Однако в 2018 году от былой «акуна-мататы» не осталось и следа. В полутемном баре одинокий бармен коротал смену с единственным посетителем за стойкой, а может даже, это был сотрудник заведения. Не было больше дискотеки, не было музыки, снующих с коктейлями официантов, неоновых огней, детей, резвящихся в бассейне, не было вообще людей, лишь грязноватые выгоревшие на солнце пуфики и пустая сцена с облупившейся краской.

Вовремя уйти

Нкурунзиза, тем временем, не желая уступать ни своим внутренним, ни внешним противникам, взялся за реализацию довольно экстравагантных и не всегда понятных мер. Например, в конце 2018 года было объявлено о переносе столицы в Гитегу, где когда-то располагалась ставка короля. Возможно, что глубинной причиной тому были не заладившиеся у него с самого начала отношения с Бужумбурой, где по традиции, как и, наверное, во всех крупных городах, были распространены оппозиционные настроения. Президент отвечал на явную нелюбовь столицы взаимностью и предпочитал проводить большую времени в своем родном городке Нгози на севере страны, где чувствовал себя гораздо более комфортно, предаваясь физическому труду в своем личном саду. Как писала кенийская пресса еще в благополучные времена, туда же приходилось приезжать на встречу с лидером страны некоторым зарубежным дипломатам, отчаявшимся дождаться аудиенции в Бужумбуре. В итоге дела государственной важности нередко обсуждались за совместным вскапыванием грядок. В дипломатических кругах Нкурунзиза якобы даже получил неофициальное прозвище «президент-авокадо».

Но вскоре после переноса столицы граждане страны стали замечать появление в публичном пространстве государственных символов монархической эпохи. Два этих события вместе породили слухи о том, что, возможно, президент республики собирается объявить себя монархом Нкурунзизой Первым и таким образом раз и навсегда решить проблему легитимации собственной власти.

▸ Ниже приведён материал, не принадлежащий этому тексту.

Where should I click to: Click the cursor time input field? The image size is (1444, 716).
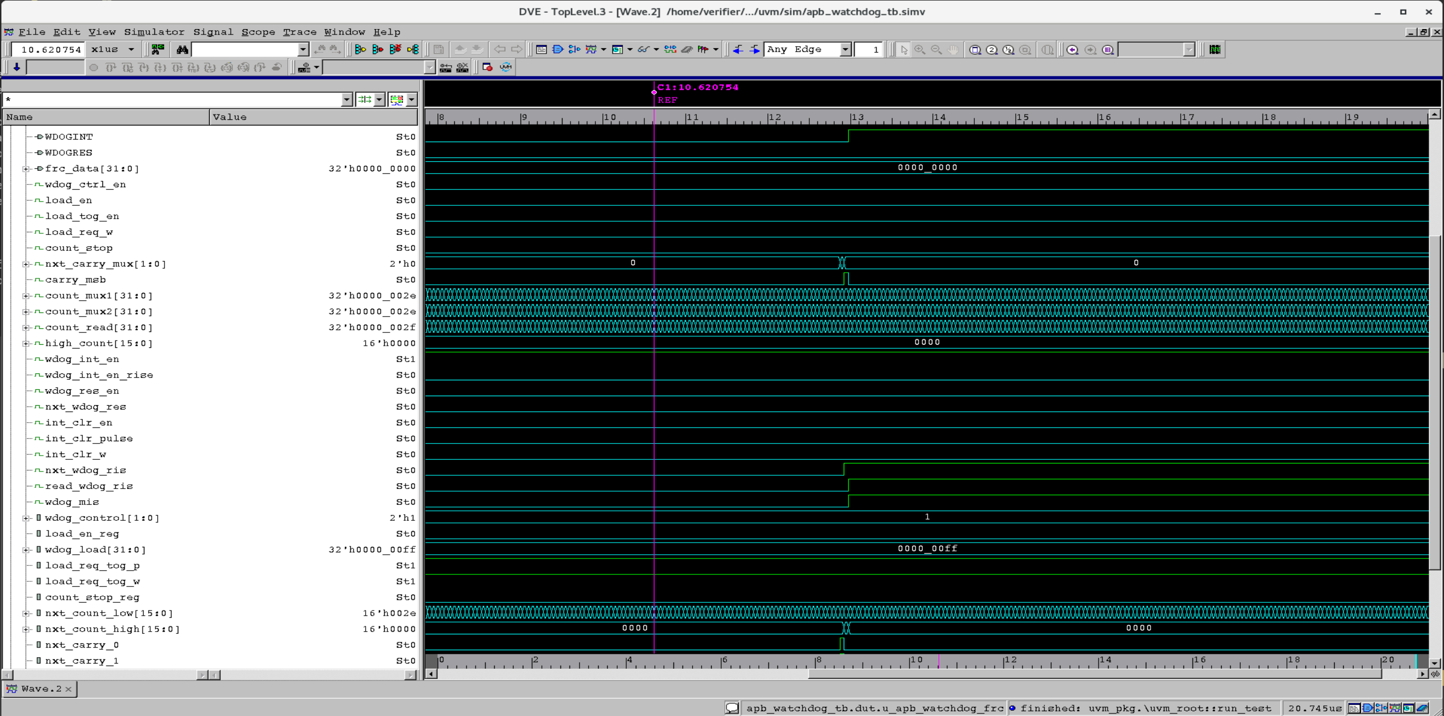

Впрочем, наиболее странной стала история затеянной главой государства конституционной реформы. Увеличив срок президентского мандата с пяти до семи лет и убрав из основного закона положение об обязательных пропорциях в парламенте представителей этнических групп, он заодно обнулил по знакомой нам формуле свои президентские сроки, расчистив себе дорогу к практически нескончаемой власти. При этом стоило гражданам страны свыкнуться с тем, что действующий президент останется с ними по меньшей мере до 2034 года, как — вскоре после проведения судьбоносного референдума, тот внезапно объявил о своем намерении уйти в отставку после завершения текущей каденции.

Критики Нкурунзизы далеко не сразу поверили в искренность его слов и еще долго пытались разгадать тайный смысл затеянных маневров. В том, что президент скрывает свои истинные намерения, не было у них никаких сомнений, иначе к чему тогда потребовалось править конституцию?

В этот раз, однако, сюрприз был в том, что никакого сюрприза, похоже, не планировалось. В феврале 2020 года правящая партия Бурунди со сложным названием «Национальный совет в защиту демократии — Силы в защиту демократии» собралась на внеочередной съезд в Гитеге и избрала преемником своего Верховного вождя (а именно таков был официальный партийный титул Нкурунзизы) генерального секретаря Эвариста Ндайишимийе. В мае он без эксцессов выиграл выборы, проведению которых не помешала даже пандемия коронавируса — разумеется, Нкурунзиза оказался главным среди африканских лидеров ковид-диссидентов, иначе и быть не могло. Эксцесс случился чуть позже, когда новоизбранный президент, неспешно готовясь к собственной инаугурации, размышлял о том, как будут складываться его отношения с властолюбивым предшественником.

Еще за два года до транзита власти в Бурунди, когда эксперты в африканских делах продолжали искать подвох в действиях хитрого Пьера, мой приятель-грек выдал мне оказавшийся впоследствии самым точным политический анализ и прогноз для страны на ближайшие годы:

«Нкурунзизу многие сейчас демонизируют, говорят, мол, он такой-сякой… Да нет, он на самом деле далеко не самый плохой президент, во всяком случае, не хуже, чем у соседей. Но страна от него устала и ждет, чтобы он ушел. Он и уйдет, потому что прекрасно это чувствует».

Правда, напоследок Пьер Нкурунзиза все же еще раз удивил своих соотечественников, ведь никто не ожидал, что тот уйдет именно таким образом.